▶ _Text to read_
==============================

Gallagher dubbed the move a “two-state solution” – a term more identified with territorial clashes in the Middle East – to Newsom’s own clash with Republicans, which is the governor’s reply to Texas’ redistricting efforts.

“The people of inland California have been overlooked for too long. It’s time for a two-state solution,” Gallagher said.

Responding to Newsom after Wallace’s report, Gallagher tweeted that he has been “duly elected six times over and I assure you my actions represent exactly how my people feel.”

“We will not allow you to strip us of representation,” Gallagher said of Newsom.

Gallagher’s resolution responds to Sacramento Democrats’ attempt to permanently redraw California’s congressional maps – an act he says would silence rural voices and rig the political system forever.

While the political power of California’s overall current landmass would be diminished, the new “Inland” California would be one of the largest states by population in the nation, and reliably right-leaning.

==============================

Word and element locating data:
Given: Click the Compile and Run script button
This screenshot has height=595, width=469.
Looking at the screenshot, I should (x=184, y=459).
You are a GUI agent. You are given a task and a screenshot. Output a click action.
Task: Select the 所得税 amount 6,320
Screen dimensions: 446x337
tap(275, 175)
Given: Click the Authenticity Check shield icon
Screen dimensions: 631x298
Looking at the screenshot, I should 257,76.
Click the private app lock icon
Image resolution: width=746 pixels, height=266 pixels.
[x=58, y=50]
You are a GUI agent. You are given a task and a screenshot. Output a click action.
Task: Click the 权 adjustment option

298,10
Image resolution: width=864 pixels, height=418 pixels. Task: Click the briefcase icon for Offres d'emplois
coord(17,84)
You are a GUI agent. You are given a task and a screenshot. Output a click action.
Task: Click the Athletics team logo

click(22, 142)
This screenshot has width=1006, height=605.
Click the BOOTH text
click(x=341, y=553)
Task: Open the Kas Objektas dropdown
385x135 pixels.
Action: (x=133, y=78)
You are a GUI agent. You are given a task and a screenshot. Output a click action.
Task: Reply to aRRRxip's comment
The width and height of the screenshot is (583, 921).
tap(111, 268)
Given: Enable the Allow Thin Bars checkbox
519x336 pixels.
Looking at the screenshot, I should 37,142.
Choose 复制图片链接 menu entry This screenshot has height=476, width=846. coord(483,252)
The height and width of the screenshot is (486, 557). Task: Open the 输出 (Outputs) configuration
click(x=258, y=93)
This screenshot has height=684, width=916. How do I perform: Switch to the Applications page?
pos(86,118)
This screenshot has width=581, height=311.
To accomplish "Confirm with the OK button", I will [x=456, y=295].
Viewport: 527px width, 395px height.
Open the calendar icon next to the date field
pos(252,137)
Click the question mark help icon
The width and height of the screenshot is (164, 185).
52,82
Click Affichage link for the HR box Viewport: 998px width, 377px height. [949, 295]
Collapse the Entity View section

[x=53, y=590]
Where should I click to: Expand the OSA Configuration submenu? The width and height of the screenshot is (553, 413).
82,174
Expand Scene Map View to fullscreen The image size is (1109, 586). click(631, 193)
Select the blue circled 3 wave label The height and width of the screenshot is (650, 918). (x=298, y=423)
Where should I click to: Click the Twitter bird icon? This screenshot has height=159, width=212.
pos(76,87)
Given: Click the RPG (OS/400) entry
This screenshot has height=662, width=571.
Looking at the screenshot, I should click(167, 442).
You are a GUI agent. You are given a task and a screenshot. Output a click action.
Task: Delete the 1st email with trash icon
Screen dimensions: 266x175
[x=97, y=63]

==============================

▶ _Exercise instructions_
1. In the passage about Gallagher's "two-state solution," how many times does Gallagher say he has been duly elected?
2. Write the next part of the passage about Gallagher's "two-state solution," picking up after its final sentence.

▶ _Expected outputs_
1. Six times.

2.
Following a series of county lines generally slightly west of Interstate 5 – which runs the 800-mile height of the state – the new coastal state would retain many notably left-wing communities like San Francisco, Oakland, Los Angeles, Silicon Valley and Sonoma.

It would also include the relatively center-right Orange County, as well as San Diego County, where the state’s Senate Republican Leader Brian Jones hails from.

Jones said earlier this month that Newsom wasn’t elected “to play gerrymandering games to boost his presidential campaign, [but] to solve problems here at home.”

Fox News Digital reached out to Jones and Newsom for comment.

Gallagher’s home county – Sutter, located north of Sacramento – would fall in the new conservative inland state.

It would also include right-leaning Truckee – where Interstate 80 crosses the Sierras – along with Kern County, where former House Speaker Kevin McCarthy, R-Calif., hails from.

San Bernardino, Riverside and Imperial counties – which today make up what is similarly called the “Inland Empire” – would also fall in the new state. 

The 17 coastal counties would together create a state of 29.5 million people while the inland state would be home to 10 million, according to the Manteca Bulletin.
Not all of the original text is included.